Repeat the rows from the start down through the line containing "Looking at the screenshot, I should pos(13,99).", switching every "Instruction" to "Command" and leaving everything else unchanged.

Provided records:
.....

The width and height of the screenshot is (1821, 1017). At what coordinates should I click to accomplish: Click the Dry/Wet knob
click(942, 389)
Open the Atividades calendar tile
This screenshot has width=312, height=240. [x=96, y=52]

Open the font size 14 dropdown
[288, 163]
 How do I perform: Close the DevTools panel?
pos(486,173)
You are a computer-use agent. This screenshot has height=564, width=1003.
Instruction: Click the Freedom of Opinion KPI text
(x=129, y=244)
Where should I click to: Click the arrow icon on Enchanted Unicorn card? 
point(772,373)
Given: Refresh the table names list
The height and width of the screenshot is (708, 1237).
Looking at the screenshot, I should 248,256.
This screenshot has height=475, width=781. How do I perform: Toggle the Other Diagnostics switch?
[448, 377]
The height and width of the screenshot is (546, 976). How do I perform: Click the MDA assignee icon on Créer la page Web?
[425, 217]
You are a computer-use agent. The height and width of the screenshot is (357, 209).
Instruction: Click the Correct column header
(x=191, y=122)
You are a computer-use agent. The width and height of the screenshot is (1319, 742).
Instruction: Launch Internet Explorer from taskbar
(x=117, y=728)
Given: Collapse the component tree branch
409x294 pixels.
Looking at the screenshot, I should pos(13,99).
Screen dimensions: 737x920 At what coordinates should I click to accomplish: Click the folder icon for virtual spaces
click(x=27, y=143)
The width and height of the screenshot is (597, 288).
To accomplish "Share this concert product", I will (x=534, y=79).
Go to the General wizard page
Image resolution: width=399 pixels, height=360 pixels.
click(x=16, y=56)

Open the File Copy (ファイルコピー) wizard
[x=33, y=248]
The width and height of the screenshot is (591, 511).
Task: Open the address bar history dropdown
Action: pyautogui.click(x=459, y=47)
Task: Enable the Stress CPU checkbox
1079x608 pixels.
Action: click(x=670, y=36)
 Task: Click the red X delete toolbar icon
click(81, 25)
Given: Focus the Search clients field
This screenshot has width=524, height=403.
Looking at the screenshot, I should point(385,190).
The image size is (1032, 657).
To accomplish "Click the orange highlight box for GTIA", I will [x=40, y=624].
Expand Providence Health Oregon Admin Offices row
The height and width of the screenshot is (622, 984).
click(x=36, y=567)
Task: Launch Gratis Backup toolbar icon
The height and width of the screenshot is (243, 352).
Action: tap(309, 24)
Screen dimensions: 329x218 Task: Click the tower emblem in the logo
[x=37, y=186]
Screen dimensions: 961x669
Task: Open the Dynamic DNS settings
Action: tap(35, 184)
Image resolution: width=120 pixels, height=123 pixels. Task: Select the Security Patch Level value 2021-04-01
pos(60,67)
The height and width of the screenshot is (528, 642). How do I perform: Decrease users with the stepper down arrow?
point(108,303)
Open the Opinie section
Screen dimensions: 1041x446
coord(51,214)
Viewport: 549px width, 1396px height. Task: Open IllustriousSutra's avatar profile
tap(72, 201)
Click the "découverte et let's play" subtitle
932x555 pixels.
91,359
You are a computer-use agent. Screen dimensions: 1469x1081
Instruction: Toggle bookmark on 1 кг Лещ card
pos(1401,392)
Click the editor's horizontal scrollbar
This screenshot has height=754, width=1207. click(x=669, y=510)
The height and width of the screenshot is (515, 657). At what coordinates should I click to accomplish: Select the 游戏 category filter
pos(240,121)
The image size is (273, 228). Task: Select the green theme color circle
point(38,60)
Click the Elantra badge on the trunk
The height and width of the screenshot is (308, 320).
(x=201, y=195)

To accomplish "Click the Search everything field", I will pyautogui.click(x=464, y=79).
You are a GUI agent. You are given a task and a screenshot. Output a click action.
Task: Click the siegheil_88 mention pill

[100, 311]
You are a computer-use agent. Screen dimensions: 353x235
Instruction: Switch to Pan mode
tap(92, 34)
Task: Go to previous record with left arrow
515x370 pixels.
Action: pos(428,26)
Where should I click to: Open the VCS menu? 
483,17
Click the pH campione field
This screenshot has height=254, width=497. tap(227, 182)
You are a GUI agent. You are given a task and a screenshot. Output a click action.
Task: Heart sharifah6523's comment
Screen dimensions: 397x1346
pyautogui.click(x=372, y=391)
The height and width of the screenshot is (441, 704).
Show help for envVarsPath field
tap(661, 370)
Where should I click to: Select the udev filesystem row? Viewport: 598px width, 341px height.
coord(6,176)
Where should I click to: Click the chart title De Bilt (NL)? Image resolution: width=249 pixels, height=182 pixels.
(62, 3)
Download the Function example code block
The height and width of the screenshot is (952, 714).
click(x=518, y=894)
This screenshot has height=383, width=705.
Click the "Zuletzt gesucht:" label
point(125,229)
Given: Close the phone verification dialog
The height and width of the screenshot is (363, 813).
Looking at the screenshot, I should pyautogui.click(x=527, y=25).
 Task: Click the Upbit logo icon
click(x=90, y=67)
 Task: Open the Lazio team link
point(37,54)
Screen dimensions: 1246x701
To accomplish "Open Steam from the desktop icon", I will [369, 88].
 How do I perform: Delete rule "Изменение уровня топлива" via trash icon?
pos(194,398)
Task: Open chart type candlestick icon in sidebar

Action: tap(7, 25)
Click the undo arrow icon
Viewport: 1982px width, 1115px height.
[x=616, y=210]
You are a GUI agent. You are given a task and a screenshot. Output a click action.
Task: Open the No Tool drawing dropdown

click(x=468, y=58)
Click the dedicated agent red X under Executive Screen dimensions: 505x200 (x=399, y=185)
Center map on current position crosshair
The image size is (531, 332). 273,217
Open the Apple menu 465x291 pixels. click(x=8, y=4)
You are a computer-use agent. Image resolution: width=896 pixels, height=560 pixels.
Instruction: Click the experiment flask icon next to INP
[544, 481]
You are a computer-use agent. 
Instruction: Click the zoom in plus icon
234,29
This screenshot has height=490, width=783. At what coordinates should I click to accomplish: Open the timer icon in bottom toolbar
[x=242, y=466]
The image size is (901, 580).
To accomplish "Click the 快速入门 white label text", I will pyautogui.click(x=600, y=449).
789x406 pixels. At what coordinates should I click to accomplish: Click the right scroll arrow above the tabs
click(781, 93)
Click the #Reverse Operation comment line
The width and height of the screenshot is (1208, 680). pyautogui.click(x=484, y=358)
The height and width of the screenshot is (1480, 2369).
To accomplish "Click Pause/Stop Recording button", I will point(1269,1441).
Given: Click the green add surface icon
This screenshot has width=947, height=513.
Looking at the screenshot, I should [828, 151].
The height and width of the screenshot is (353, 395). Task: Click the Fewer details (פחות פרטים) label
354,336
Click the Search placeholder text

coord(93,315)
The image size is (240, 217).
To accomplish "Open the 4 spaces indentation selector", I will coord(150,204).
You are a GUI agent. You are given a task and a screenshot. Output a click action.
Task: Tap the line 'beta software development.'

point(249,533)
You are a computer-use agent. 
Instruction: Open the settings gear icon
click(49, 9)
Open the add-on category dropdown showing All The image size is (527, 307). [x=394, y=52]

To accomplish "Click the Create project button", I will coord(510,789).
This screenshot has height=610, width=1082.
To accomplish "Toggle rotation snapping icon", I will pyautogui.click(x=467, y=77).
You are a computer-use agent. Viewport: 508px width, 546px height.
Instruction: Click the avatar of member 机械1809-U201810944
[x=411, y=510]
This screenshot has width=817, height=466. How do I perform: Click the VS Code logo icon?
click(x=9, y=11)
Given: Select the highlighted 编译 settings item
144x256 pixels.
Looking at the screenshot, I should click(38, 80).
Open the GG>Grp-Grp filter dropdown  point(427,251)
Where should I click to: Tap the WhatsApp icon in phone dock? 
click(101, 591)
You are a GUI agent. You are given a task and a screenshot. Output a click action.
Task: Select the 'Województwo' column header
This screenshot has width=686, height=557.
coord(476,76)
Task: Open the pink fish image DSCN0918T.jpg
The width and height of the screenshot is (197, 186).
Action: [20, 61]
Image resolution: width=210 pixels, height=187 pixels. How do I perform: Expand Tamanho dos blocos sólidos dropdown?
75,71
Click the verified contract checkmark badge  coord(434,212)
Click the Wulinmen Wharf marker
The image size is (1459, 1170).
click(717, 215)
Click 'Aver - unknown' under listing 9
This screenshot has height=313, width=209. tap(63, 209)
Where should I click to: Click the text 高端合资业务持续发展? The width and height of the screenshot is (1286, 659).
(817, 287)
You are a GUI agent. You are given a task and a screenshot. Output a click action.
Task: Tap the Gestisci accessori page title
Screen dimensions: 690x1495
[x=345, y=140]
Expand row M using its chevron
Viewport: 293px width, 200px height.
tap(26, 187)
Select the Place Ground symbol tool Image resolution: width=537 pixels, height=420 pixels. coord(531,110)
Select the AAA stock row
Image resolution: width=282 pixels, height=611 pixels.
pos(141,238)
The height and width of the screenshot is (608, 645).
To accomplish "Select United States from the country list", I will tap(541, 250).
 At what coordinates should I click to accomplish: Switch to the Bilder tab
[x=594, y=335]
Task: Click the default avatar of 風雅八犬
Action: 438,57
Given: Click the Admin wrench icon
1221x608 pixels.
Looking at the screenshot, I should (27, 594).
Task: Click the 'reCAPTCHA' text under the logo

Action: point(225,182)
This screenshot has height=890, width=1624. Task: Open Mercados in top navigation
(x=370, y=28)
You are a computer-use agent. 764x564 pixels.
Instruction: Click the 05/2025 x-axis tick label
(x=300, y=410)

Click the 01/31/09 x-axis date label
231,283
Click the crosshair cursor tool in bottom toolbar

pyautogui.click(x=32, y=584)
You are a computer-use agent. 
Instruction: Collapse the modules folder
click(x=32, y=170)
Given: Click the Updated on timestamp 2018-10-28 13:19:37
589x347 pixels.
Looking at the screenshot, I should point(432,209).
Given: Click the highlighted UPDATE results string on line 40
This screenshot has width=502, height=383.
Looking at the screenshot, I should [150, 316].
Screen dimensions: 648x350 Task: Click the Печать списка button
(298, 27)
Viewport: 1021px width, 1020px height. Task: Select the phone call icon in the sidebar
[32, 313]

.....

Reply to the exercise:
The width and height of the screenshot is (1821, 1017). At what coordinates should I click to accomplish: Click the Dry/Wet knob
click(942, 389)
Open the Atividades calendar tile
This screenshot has width=312, height=240. [x=96, y=52]

Open the font size 14 dropdown
[288, 163]
 How do I perform: Close the DevTools panel?
pos(486,173)
You are a computer-use agent. This screenshot has height=564, width=1003.
Command: Click the Freedom of Opinion KPI text
(x=129, y=244)
Where should I click to: Click the arrow icon on Enchanted Unicorn card? 
point(772,373)
Given: Refresh the table names list
The height and width of the screenshot is (708, 1237).
Looking at the screenshot, I should 248,256.
This screenshot has height=475, width=781. How do I perform: Toggle the Other Diagnostics switch?
[448, 377]
The height and width of the screenshot is (546, 976). How do I perform: Click the MDA assignee icon on Créer la page Web?
[425, 217]
You are a computer-use agent. The height and width of the screenshot is (357, 209).
Command: Click the Correct column header
(x=191, y=122)
You are a computer-use agent. The width and height of the screenshot is (1319, 742).
Command: Launch Internet Explorer from taskbar
(x=117, y=728)
Given: Collapse the component tree branch
409x294 pixels.
Looking at the screenshot, I should pos(13,99).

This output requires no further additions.